His cult seems to have originated among the western Yopi, an ethnic group of Guerrero, during the classic period, then spread during the post-classic period, along the coast of the Gulf of Mexico in the Veracruz region, and it is probably from there that the Aztecs incorporated Xipe Totec into their own pantheon.

The Aztecs paid tribute to him in the spring, at the annual festival called Tlacaxipehualiztli. For several days, ceremonies were held during which the priests put on the skins of sacrificed war captives. Scholars believe that these events were both hunting and agrarian fertility rites in which the blood was used to feed the land and human remains symbolized the new skin that covered the land, when the rainy season returned.

These traditions explain that statues erected in his honor portray him as a young man, wearing a flayed skin covering all or part of his body. Our work, like most iconic, museum-quality works, presents all the characteristic attributes of the deity Xipe Totec.His face is concealed by a second smooth skin that he wears as a mask, tied with three ropes into a single knot at the back of his head, over his rounded hairdo.

The left arm is placed along the body, the hand is in line with his hip.
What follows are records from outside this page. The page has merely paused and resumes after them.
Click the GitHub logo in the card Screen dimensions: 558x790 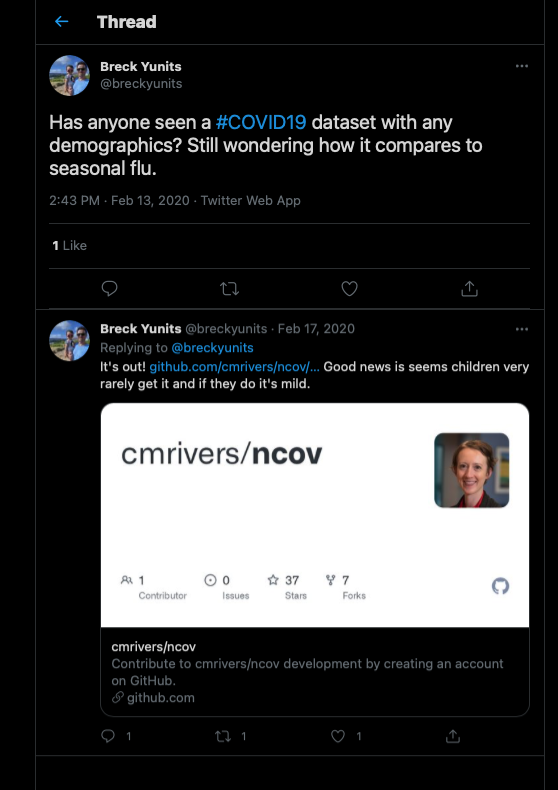coord(500,586)
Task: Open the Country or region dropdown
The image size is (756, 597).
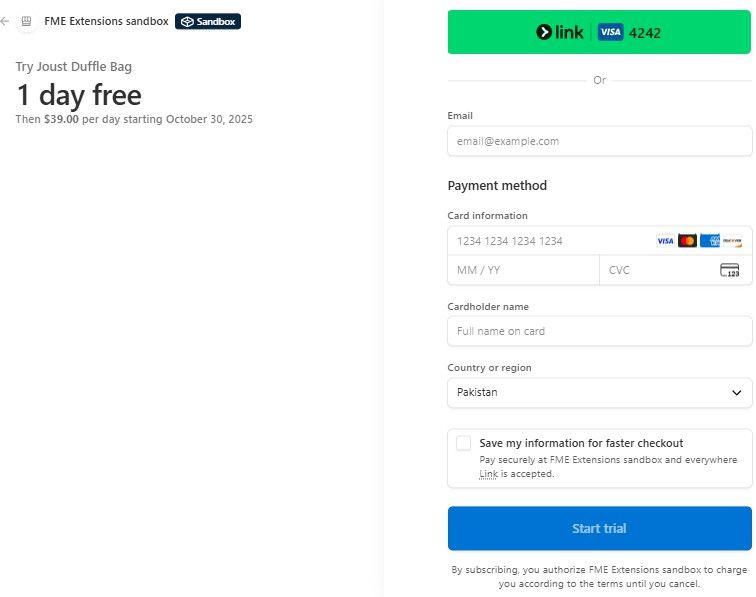Action: pyautogui.click(x=599, y=393)
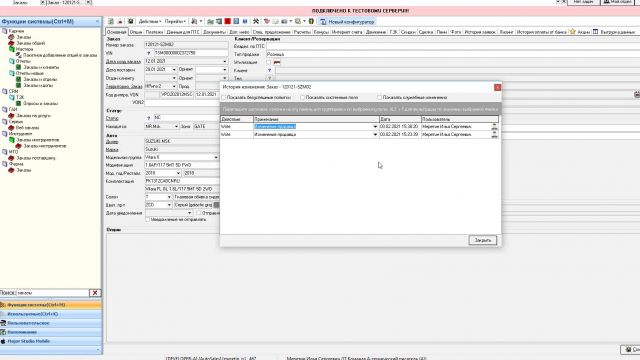Click the star icon before Акции tab

pos(573,31)
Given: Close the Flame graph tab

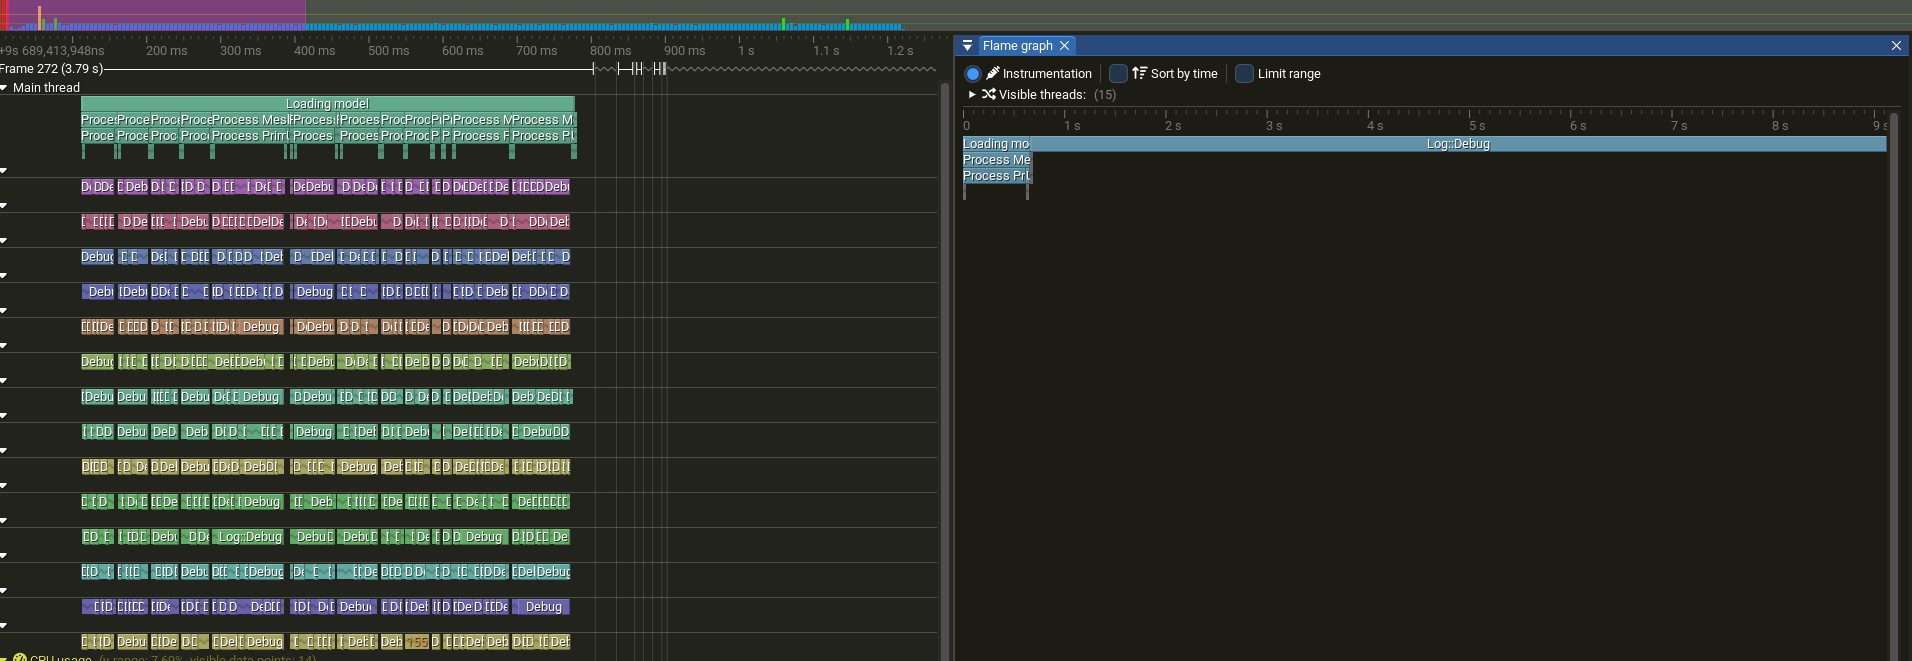Looking at the screenshot, I should [1065, 46].

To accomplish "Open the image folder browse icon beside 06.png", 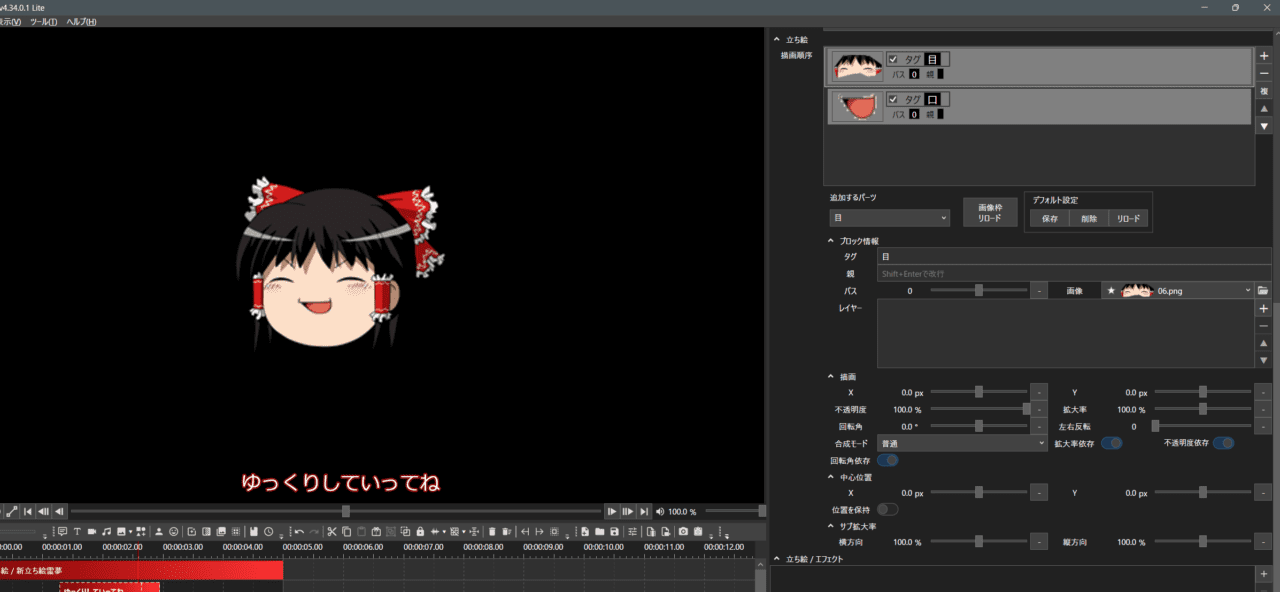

His right arm is bent at the elbow, the forearm raised and the hand partially clenched, positioned at the level of the chest. The observation of effigies comparable to our work shows that the god is very often represented in this way. He holds in his clenched hand one of the god’s main attributes, the rattle-stick (Chicauaztli in Nahuatl), which were probably made in wood and are no longer there.

We noticed two more hands on this work, one under the right hand and the other behind the left hand. These are those of the sacrificial victim, hanging from his flayed skin. We find them on many representations of Xipe Totec, which, it should be noted, are mostly in terracotta, which makes our work in stone, an extremely rare piece.

A hole has been carved in the sternum. It could have contained a precious stone, among those that pre-Columbians used to endow their statues with magical powers (green stones, pyrite, obsidian, shells, etc.). Below, there is a slight horizontal stitched scar. This would be the opening from which was performed the extraction of the heart.

The legs are bare. The artist has precisely sculpted the thighs, knees and calves. The same care has, moreover, been brought to the whole body perfectly rendered, in its volumes as in its proportions. The feet are missing, they were without a doubt broken off ritually.

On the front, we notice the wearer's lips, inside the gaping mouth of this organic mask. It should be noted that most representations of Xipe Totec have a wide-open mouth.

In profile, we observe the outline of the skin mask affixed on the face of the character, behind the big ears with pierced lobes. The openings of the half-moon eyes have also been sculpted to create the impression of depth.

The skin is intentionally placed inside out over his body. It covers the shoulders, arms, bust and upper legs. The patterns carved on the flayed skin reproduces the marks of the sharp obsidian knives used during the sacrifice. The skinis tied by three knots in the back of the figure.